Research has shown that JAK inhibitors such as TG101209, CEP 3379, WP1066, sorafenib and AG490 are effective against various types of cancer (105). Nevertheless, none of these agents has been reported to be effective in treating ICI-induced IA. Ruxolitinib, another JAK inhibitor, has shown clinical efficacy in managing ICI-induced myocarditis (106), but its therapeutic potential in ICI-induced IA remains to be determined. Overall, the role of JAK inhibitors in the management of ICI-induced IA is not well established and warrants further investigation.

STAT3 inhibitors offer an alternative therapeutic strategy aimed at blocking IL-6/JAK/STAT3 signaling through the prevention of STAT3 phosphorylation. For example, JSI-124 has been shown to suppress tumor growth and progression (107). S3I-201, which is also referred to as NSC74859, binds to the DNA-binding domain of STAT3, thereby inhibiting the proliferation and survival of human breast cancer cells (108). Nonetheless, the efficacy of STAT3 blockers in managing ICI-triggered IA remains largely unclear, necessitating additional studies to clarify this matter.

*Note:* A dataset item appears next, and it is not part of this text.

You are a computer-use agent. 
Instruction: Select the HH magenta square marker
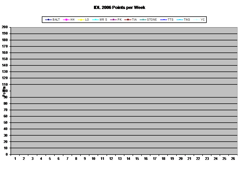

The symptoms of irAEs frequently indicated a widespread inflammatory reaction, evidenced by a significant increase in CRP levels. CRP, a downstream marker of IL-6 signaling, shows an elevation from baseline levels during the initial occurrence of irAE (114). The rise in circulating IL-6 is considered to result from T-cell activation triggered by ICIs (115,116). High concentrations of IL-6 in the bloodstream cause pro-inflammatory responses via trans-signaling. IL-6 attaches to a sIL-6R, thereby triggering a broader spectrum of cells than traditional signaling (117). Classic IL-6 signaling occurs under low IL-6 concentrations and is restricted to cells expressing IL-6R, such as Th17 cells in specific tissues (118). Increased IL-6 levels have been observed in the tissues of irAEs among two distinct cohorts of 23 patients with solid tumors treated with anti-CTLA-4 and/or anti-PD-1 therapies (119). This increase was associated with a boost in the expression of genes tied to Th17 cells, leading to a greater percentage of Th17 cells within the total T cell population in tissues, thereby contributing to the pathogenesis of irAEs (119). Tocilizumab, an IL-6 inhibitor, has been shown to suppress the differentiation of naïve CD4⁺ T cells into Th17 cells within synovial tissue (120). Moreover, Th17 cells further promote B cell differentiation into plasma cells that produce anti-citrullinated protein antibodies and rheumatoid factor within the synovial tissue (121,122). Therefore, blockade of IL-6 inhibited the development of ICI-induced IA by inhibiting Th17 and B cell differentiation (Fig. 2).